### Exercise aim
Rewrite the records from the line that has "You are a computer-use" through the end, with "logo" swapped for "emblem" and everything else kept the same. Leave out the pictures.
## Start The data
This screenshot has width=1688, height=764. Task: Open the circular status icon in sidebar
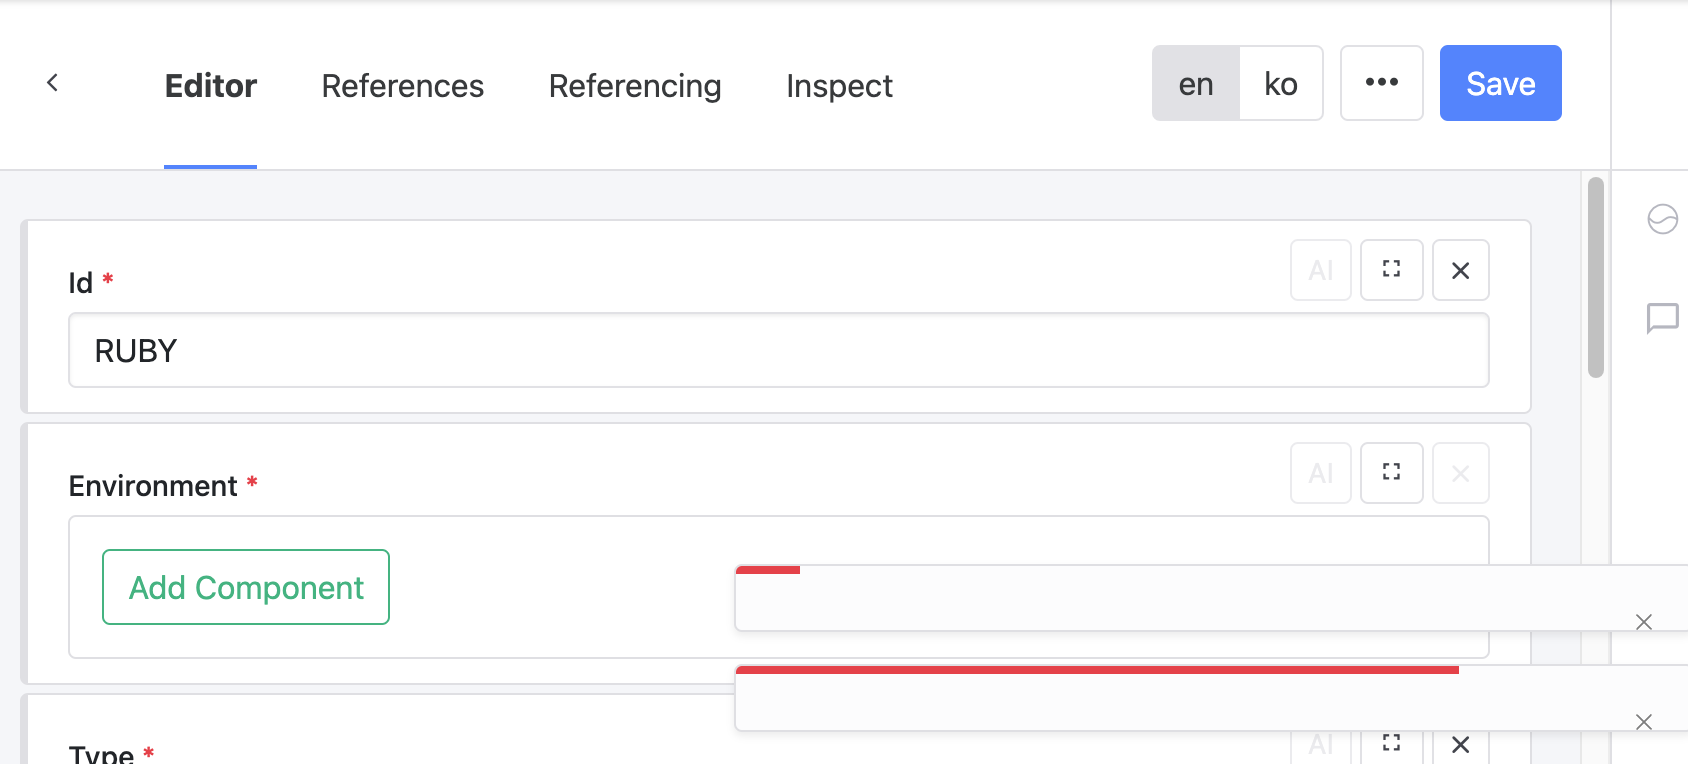coord(1662,218)
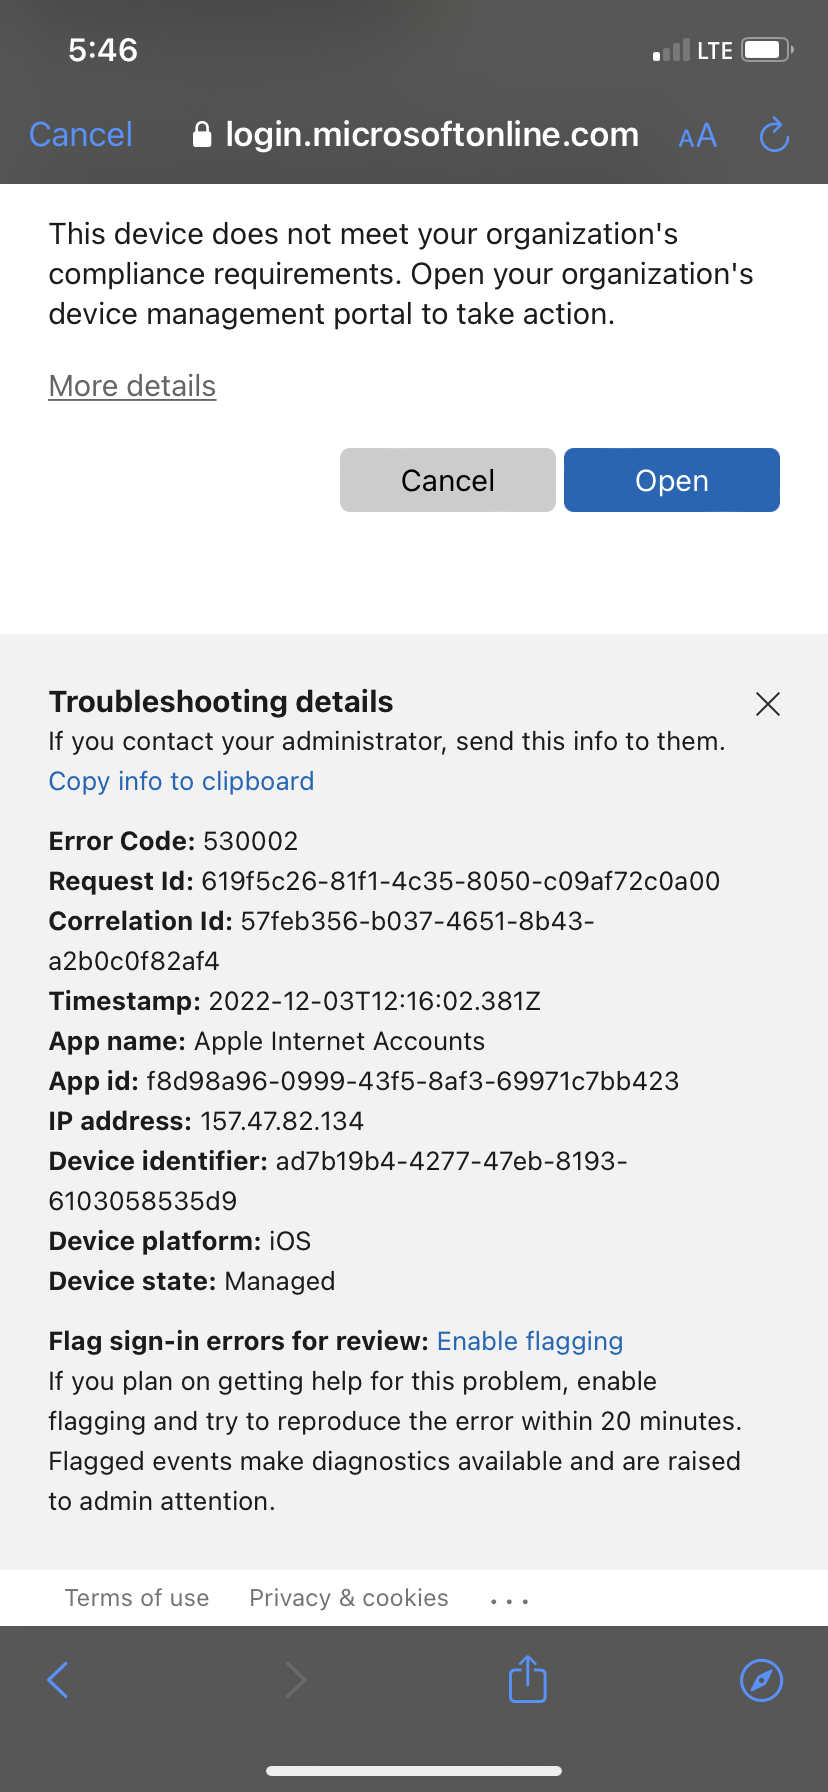Copy info to clipboard
Image resolution: width=828 pixels, height=1792 pixels.
point(181,781)
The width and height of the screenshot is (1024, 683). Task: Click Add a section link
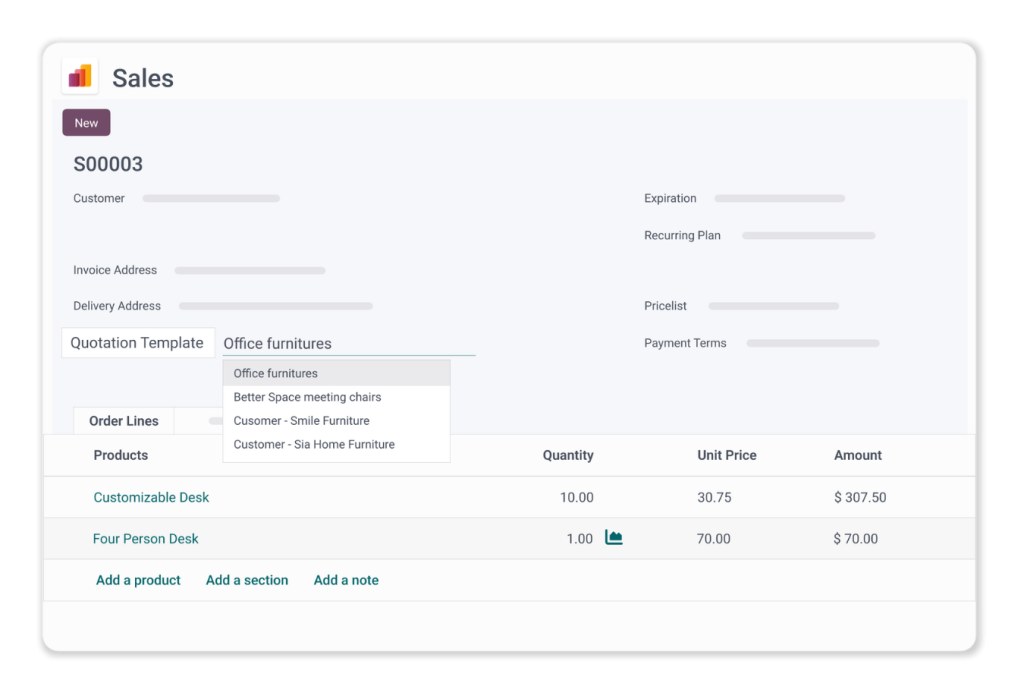pos(247,580)
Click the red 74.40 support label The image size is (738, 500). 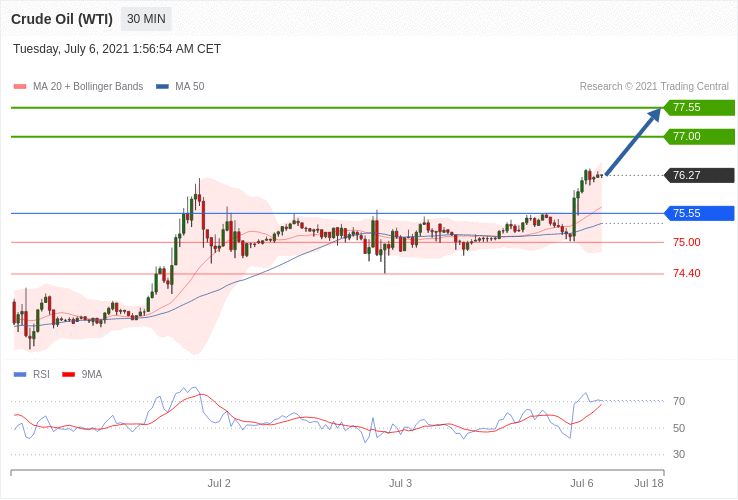(x=687, y=274)
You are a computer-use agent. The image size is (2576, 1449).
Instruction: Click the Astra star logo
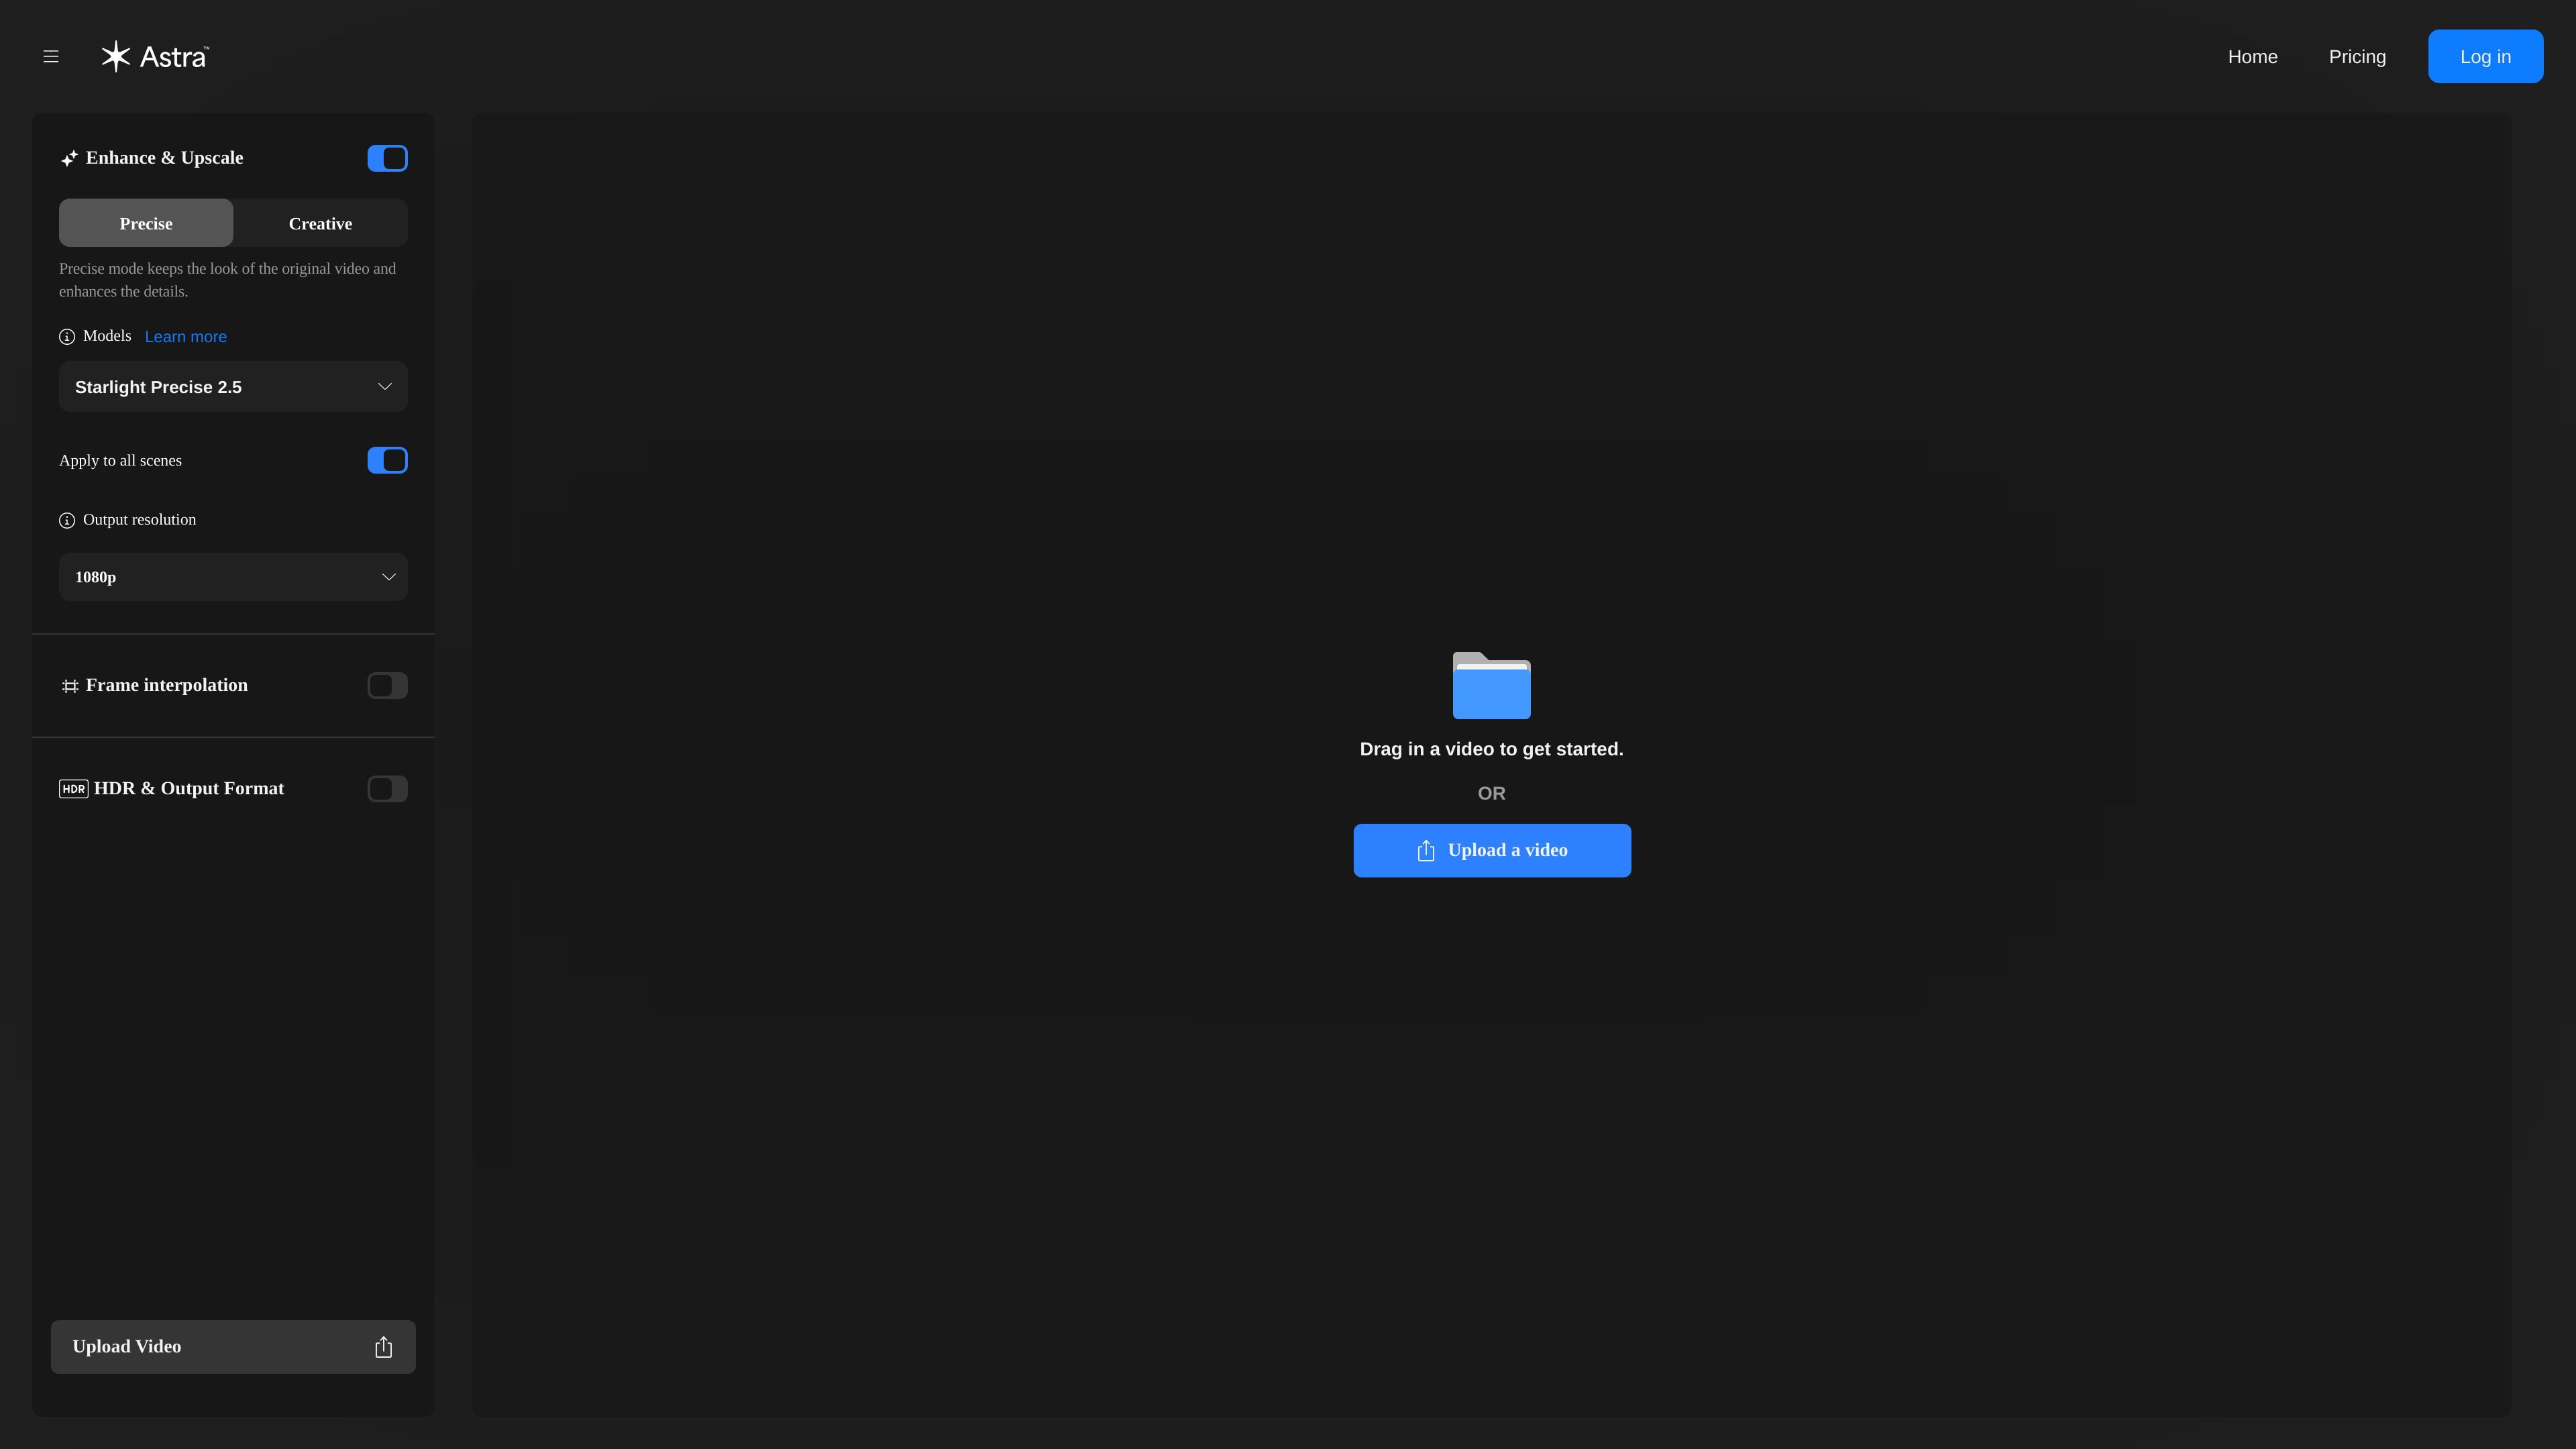pyautogui.click(x=116, y=56)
## End The data
### Output of the task
You are a computer-use agent. The image size is (2576, 1449).
Instruction: Click the Astra star emblem
pyautogui.click(x=116, y=56)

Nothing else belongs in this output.